- _INSTRUCTIONS FOR THE TASK_
Which usernames post replies or questions in the forum thread below about holding a drill bit in a boring toolholder? List each one once.

- _SELECTED PASSAGE_
# Drill Bit In A Boring Toolholder?



## cdhknives (Mar 5, 2015)

Can I use a boring bit toolholder in my QCTP to hold a drill bit and set the carriage feed to a appropriate feedrate to automate drill feeding?  I know there are some feedrate calculators for various materials and hole sizes...I would set it up appropriately and have to really work to square up the bit...but will it work?

I am trying to correct 2 issues, wallowing out the hole as I peck my way through 316 SS, and alignment issues with my tailstock chuck.

I also have just taken stitches out of my right hand, and cranking the handle on the tailstock gets old very fast!


----------



## JimDawson (Mar 5, 2015)

I have found that if you are going over about 3 drill diameters deep, that you have to peck to clear the chips.   You could mount a drill bit in the tool post and hand feed the carriage, I would be nervous about power feeding.


----------



## randyc (Mar 5, 2015)

I agree with Jim and frankly I've never seen an advantage in drilling from the tool post.  Intuition suggests that drilling pressure _might_ exert a certain amount of torque that _might_ slightly rotate the QC tool post, changing the drill alignment.  The only situation that MIGHT justify power feeding (without pecking) is enlarging a previously drilled hole.

But power feeding a drill is really not a good idea - hand feeding provides operator sensitivity to both the tool and the material so that if a problem arises, it is instantly sensed and corrective action can be applied.

A classic example would be drilling a work-hardening material ... as heat is generated from the cutting process, the material hardens, dulls the cutting edge of the drill which increases the heat which hardens the material more .... if the drill is power fed then the eventual result: disaster !


----------



## gt40 (Mar 6, 2015)

randyc said:


> I agree with Jim and frankly I've never seen an advantage in drilling from the tool post.  Intuition suggests that drilling pressure _might_ exert a certain amount of torque that _might_ slightly rotate the QC tool post, changing the drill alignment.  The only situation that MIGHT justify power feeding (without pecking) is enlarging a previously drilled hole.
> 
> But power feeding a drill is really not a good idea - hand feeding provides operator sensitivity to both the tool and the material so that if a problem arises, it is instantly sensed and corrective action can be applied.
> 
> A classic example would be drilling a work-hardening material ... as heat is generated from the cutting process, the material hardens, dulls the cutting edge of the drill which increases the heat which hardens the material more .... if the drill is power fed then the eventual result: disaster !


I agree with manual lathes.  

On the other hand, power drilling is standard with cnc, usually using a canned peck cycle like G73 - a high speed peck cycle for shallow holes.  There are actually a number of cnc drilling  cycles for lathes.   I use this frequently on my Jet 13x40 cnc lathe.  I have a cxa tool holder and use a 1" boring bar holder with a straight er32 1" collet holder holding the drill in it.

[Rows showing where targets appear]
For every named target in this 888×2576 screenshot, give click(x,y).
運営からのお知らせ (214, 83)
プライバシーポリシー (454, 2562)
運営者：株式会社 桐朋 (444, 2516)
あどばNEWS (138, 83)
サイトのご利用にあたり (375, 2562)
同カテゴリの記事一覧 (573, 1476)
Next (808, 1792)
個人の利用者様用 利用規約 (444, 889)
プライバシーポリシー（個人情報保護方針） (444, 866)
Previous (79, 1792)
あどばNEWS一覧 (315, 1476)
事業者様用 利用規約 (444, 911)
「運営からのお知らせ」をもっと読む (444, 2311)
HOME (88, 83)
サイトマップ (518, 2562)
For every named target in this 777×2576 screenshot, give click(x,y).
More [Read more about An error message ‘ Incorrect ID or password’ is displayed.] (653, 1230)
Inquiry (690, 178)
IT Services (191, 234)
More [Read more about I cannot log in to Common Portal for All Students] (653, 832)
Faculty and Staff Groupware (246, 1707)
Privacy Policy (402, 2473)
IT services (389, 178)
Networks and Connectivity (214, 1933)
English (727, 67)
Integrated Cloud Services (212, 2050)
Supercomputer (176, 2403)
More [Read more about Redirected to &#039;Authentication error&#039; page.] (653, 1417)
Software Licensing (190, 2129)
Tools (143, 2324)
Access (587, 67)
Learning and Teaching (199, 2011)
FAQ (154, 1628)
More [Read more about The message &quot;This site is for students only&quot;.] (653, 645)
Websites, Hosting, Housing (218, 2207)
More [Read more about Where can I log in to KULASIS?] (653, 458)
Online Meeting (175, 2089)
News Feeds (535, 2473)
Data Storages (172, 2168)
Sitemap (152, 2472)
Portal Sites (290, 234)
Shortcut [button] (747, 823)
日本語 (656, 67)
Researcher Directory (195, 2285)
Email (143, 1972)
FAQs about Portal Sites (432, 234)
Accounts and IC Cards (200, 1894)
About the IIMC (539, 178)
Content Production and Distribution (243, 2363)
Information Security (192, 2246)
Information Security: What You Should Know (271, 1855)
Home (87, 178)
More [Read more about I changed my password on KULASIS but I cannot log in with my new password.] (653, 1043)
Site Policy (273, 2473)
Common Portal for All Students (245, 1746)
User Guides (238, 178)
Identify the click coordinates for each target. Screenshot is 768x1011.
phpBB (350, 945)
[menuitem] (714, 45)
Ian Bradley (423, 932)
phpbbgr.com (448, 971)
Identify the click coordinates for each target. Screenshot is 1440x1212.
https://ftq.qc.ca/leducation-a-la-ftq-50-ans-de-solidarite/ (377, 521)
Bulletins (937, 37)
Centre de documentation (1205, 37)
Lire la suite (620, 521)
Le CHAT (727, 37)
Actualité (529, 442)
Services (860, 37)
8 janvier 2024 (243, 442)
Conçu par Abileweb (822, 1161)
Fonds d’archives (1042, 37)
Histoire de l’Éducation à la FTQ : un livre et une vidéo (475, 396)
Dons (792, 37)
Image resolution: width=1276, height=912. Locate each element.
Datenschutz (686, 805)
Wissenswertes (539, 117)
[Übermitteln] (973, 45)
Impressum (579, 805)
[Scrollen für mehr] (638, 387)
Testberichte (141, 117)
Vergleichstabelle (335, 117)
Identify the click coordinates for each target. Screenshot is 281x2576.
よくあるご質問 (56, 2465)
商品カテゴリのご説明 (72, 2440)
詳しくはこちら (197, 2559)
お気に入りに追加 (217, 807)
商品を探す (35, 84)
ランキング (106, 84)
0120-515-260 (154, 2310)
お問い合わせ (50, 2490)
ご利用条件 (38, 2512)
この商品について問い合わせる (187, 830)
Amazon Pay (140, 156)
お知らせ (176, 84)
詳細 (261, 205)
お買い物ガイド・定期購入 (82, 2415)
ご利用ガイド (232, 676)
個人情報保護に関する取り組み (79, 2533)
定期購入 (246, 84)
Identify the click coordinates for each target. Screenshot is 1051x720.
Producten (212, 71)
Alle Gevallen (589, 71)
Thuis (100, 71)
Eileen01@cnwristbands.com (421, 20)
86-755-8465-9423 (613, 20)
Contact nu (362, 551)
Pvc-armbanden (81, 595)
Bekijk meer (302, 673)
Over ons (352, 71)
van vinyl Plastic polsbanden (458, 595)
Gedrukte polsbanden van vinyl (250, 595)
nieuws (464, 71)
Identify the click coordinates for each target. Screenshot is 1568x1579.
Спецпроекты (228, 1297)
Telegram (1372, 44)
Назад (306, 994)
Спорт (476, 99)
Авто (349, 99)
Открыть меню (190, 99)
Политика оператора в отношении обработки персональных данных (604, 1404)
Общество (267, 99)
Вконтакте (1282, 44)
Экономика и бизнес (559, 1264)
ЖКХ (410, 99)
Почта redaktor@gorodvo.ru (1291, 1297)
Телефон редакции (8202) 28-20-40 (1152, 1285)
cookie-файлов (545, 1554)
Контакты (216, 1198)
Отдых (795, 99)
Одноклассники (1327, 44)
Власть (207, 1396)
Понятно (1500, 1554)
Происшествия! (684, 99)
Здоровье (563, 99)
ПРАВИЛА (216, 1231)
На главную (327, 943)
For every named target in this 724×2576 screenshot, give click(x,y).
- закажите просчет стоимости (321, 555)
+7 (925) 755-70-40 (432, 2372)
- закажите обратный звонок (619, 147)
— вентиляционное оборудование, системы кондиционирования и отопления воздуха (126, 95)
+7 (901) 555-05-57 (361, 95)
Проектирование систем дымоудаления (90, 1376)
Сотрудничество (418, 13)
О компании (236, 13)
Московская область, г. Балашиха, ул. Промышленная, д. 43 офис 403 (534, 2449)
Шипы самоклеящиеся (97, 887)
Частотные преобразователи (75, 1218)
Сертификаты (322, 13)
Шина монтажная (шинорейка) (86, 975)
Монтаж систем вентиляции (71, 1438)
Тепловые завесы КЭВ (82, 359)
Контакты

- _THE RESULT_
cdhknives, JimDawson, randyc, gt40